Superior techniques needed for accurate tiger census, says forest official
Garo Hills (Meghalaya), Feb 18 (ANI): With unofficial estimates of the tiger population in India being as low as 1,100-1,200, forest officials in Meghalaya have called for the availability of advanced techniques for more accurate census-taking.
Forest Officer S. Kumar has said that the forest department has asked the Wildlife Institute of India to use advanced census-taking techniques to find the exact number of tigers in the state.
"They had written also from the Central Government side to the Wildlife Institute of India; (they) were supposed to become the experts to carry out this chart method and other advanced techniques of taking census of tigers to at least do the survey in Meghalaya," Kumar added.
Project Tiger currently active in Meghalaya has said that there are only 47 tigers left in the state according to the census of 2002. This could well mean that the actual number of tigers left in the state in 2010 is significantly lower but officials are unsure on that head.

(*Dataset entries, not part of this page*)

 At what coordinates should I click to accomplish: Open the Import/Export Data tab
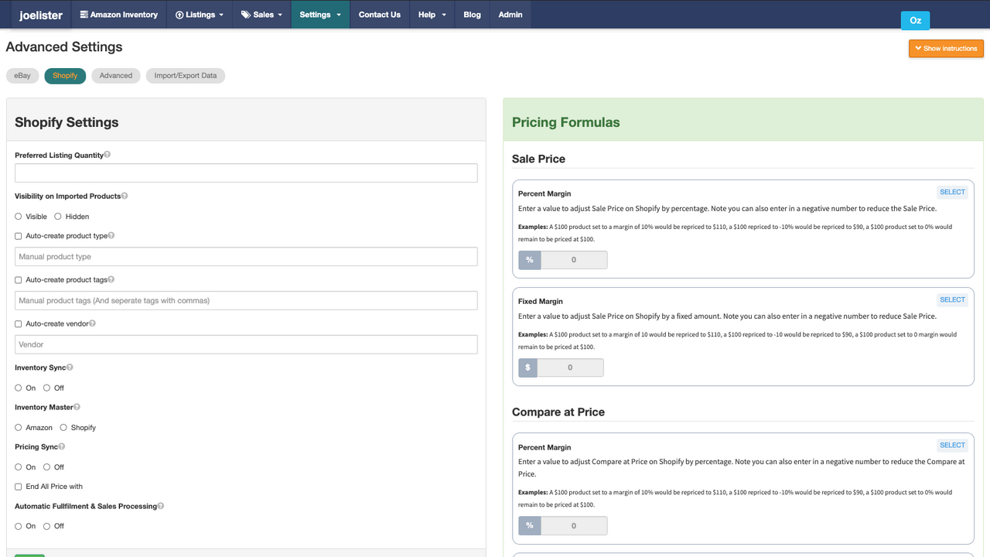coord(185,75)
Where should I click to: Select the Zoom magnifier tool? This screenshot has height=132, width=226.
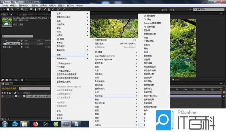tap(12, 9)
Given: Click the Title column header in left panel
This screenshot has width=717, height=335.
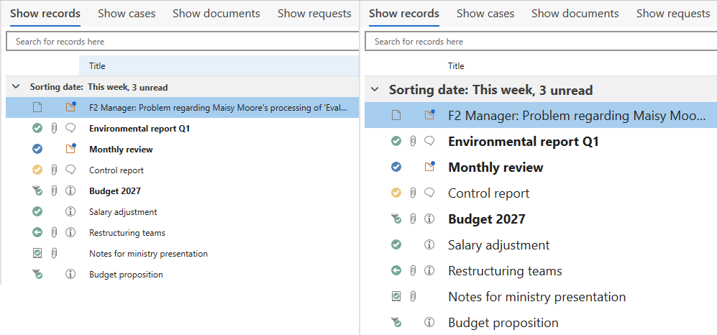Looking at the screenshot, I should click(97, 66).
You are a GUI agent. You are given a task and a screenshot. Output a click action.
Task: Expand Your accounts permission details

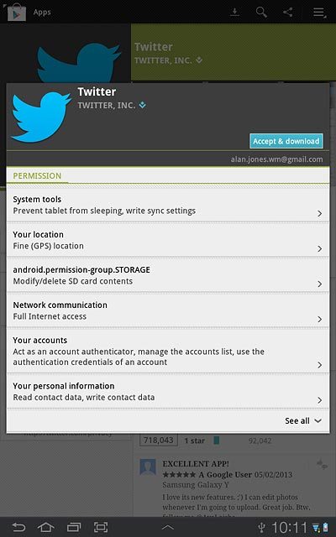[x=168, y=351]

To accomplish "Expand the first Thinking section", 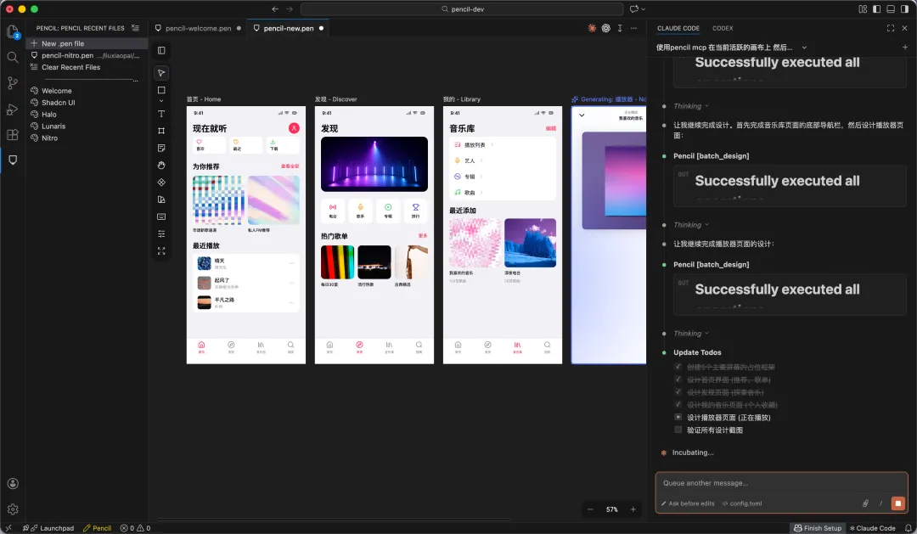I will 690,106.
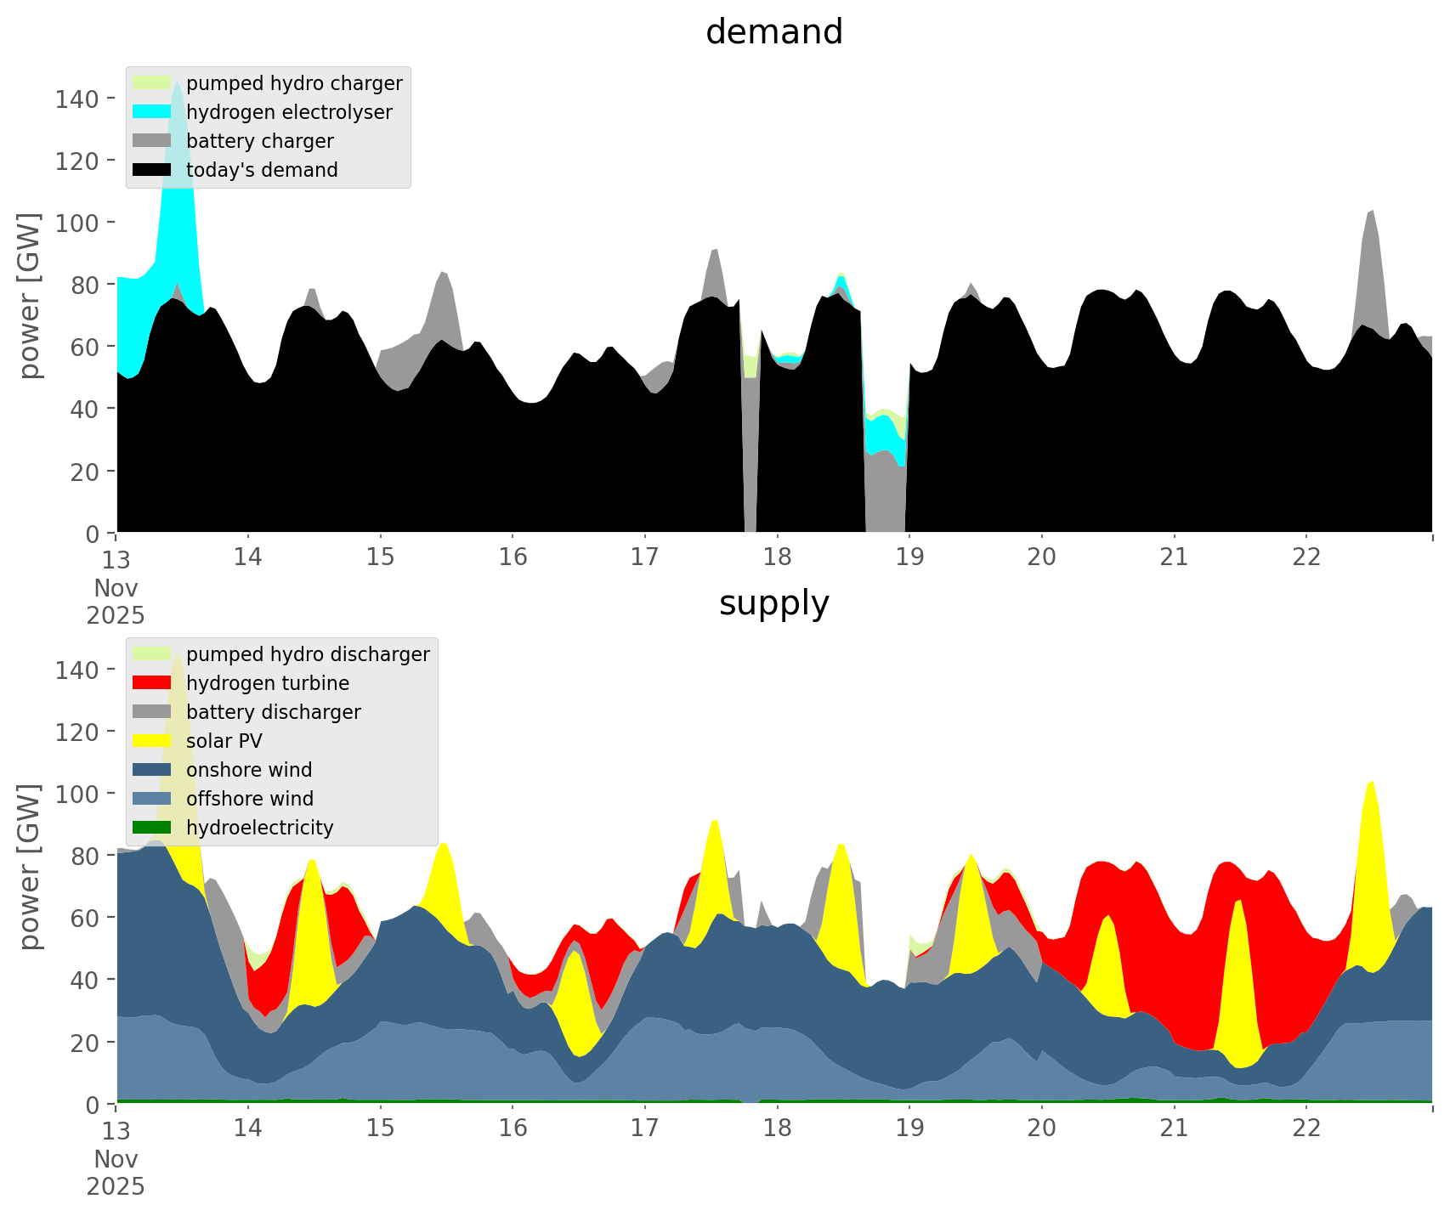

"We are still, you can say, gaping in the dark regarding the accuracy of the possible tiger population in the state, although we are confident, there are evidences science seen in the several corners of the state about the presence of tigers," said Kumar.
Tiger census of different states has shown an alarmingly sharp decrease in numbers, after which environmentalists and government organisations are under a lot of pressure.
Since January, the environmental group World Wildlife Fund (WWF) India, has spearheaded a public awareness campaign, led by the Indian cricket and football captains, which has received close to 100,000 pledges of support on its website.
Poaching and loss of habitat have caused tiger numbers to plunge from around 40,000 at the turn of the 20th century in India. (ANI)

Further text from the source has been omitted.